The problem —
Lines with the word "agent" in them must be copied from the records below.
BEGIN
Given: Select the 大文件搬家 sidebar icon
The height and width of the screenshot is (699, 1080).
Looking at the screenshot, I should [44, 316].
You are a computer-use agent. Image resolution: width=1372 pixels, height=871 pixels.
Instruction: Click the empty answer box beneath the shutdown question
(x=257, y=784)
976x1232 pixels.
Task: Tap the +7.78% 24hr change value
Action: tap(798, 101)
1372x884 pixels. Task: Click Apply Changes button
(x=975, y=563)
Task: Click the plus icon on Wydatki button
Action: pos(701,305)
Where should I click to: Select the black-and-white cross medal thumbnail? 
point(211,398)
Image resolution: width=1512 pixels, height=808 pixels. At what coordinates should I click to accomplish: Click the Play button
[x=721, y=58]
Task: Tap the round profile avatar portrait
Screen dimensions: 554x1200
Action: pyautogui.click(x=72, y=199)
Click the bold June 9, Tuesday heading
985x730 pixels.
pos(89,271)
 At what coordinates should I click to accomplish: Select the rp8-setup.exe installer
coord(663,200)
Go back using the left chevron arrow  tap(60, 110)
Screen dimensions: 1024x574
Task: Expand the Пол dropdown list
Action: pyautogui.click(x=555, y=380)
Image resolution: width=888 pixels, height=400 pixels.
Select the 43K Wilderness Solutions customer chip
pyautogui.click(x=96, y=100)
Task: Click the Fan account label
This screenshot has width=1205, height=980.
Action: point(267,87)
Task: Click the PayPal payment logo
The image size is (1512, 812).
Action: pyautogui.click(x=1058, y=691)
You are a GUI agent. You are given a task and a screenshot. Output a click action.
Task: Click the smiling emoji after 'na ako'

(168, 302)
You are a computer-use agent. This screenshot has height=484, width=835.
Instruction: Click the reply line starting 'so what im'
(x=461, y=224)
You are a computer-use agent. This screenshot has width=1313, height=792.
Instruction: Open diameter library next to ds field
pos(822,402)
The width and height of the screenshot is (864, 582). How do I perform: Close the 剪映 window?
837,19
END
Response to this task —
You are a computer-use agent. Image resolution: width=1372 pixels, height=871 pixels.
You are a GUI agent. You are given a task and a screenshot. Output a click action.
You are a computer-use agent. This screenshot has height=484, width=835.
You are a computer-use agent. This screenshot has width=1313, height=792.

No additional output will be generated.